Bob Dylans Lyrik- und Prosasammlung »Planetenwellen« offenbart in einer zweisprachigen Ausgabe Seiten des Literaturnobelpreisträgers, die seinem deutschsprachigen Publikum bisher verborgen geblieben waren. Die Auseinandersetzung mit seinen Texten verlangt Zeit, Intelligenz und einen aufgeschlossenen Geist und beschenkt die reichlich, die sich darauf einlassen.
Inhalt (Verlagstext): In seinen frühen Jahren verstand Bob Dylan sich sowohl als Songwriter als auch als Lyriker. Seinen Schallplatten gab er komplette Gedichtzyklen und lyrische Prosa bei, Langgedichte erschienen in Zeitschriften der Folk- und der Beat-Szene, das Poem „Last Thoughts On Woody Guthrie“ rezitierte er im Konzert. Die Lyrik war seine Ideenwerkstatt, sie gab ihm die Möglichkeit zu Selbstkommentaren gegenüber Freund und Feind, sie verband die Poesie seiner Songs mit den literarischen Traditionen Rimbauds, Brechts, der Beat Poets.

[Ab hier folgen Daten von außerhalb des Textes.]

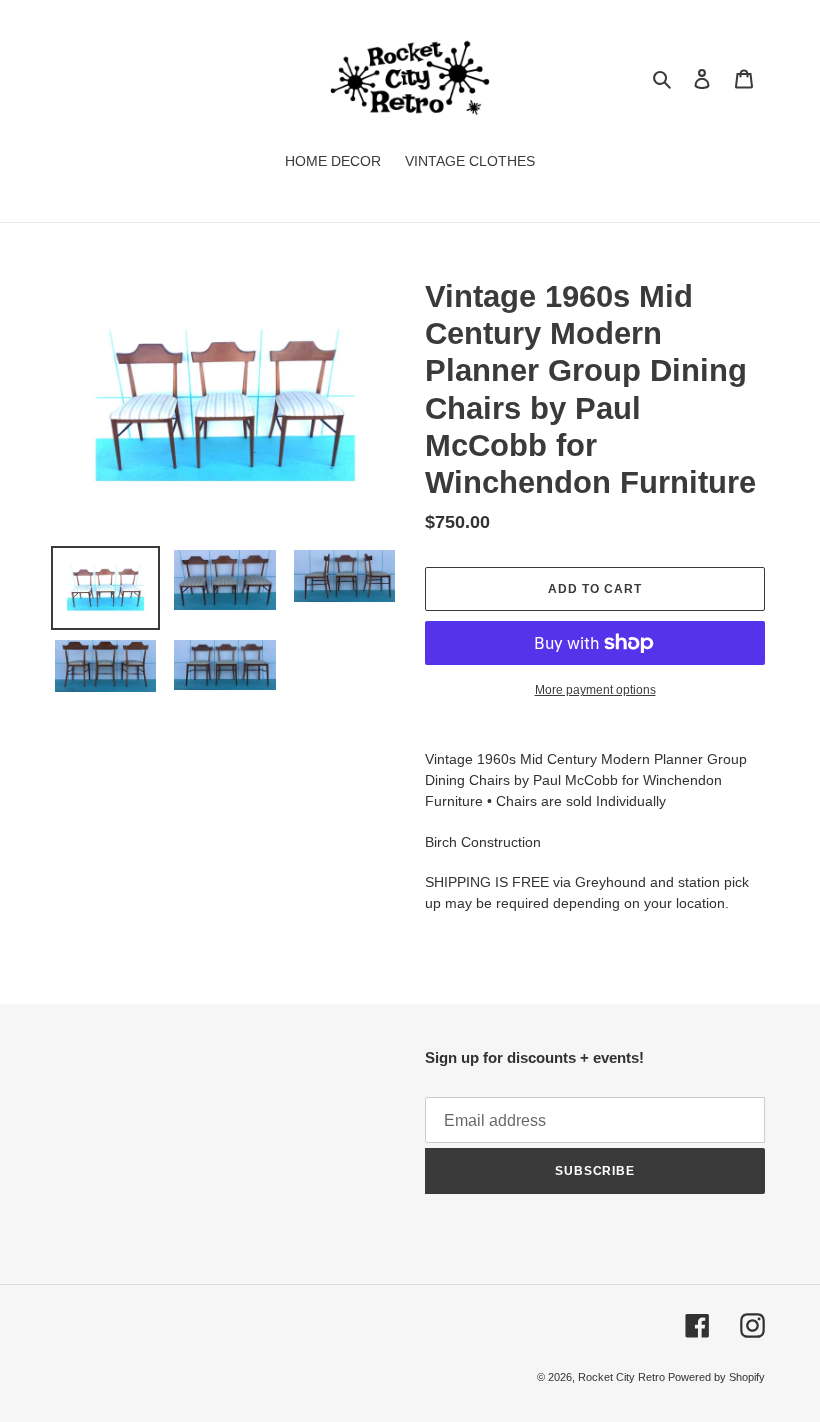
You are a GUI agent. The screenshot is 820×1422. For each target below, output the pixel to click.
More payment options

Nachdem von Bob Dylan 2004 schon seine Autobiographie »Chronicles« und 2016 »Lyrics«, ein Band mit sämlichen Songtexten, und »Tarantel«, eine Mischung aus experimentellem Roman und Prosagedicht, im Hoffmann und Campe Verlag erschienen waren, brachte der Verlag 2017 »Planetenwellen« mit einer tollen Mischung aus Kurz- und Langgedichten Dylans sowie diversen anderen Texten heraus. Im Jahr 2017 folgte dem Buch noch »Chronicles« als broschierte Ausgabe und »Die Nobelpreis-Vorlesung«.
Das Buch versammelt in einer zweisprachigen Ausgabe nun erstmals Gedichte aus den Jahren 1963 bis 1978, sowie Prosagedichte, die Dylan seinen Alben von 1965 (»Bringing It All Back Home«) bis 1978 (»Live At Budokan«) hinzufügte. Ergänzt wird dies um einige programmatische Texte aus den letzten Jahren, unter anderem ist auch seine Tischrede für das Nobelpreiskommitee enthalten.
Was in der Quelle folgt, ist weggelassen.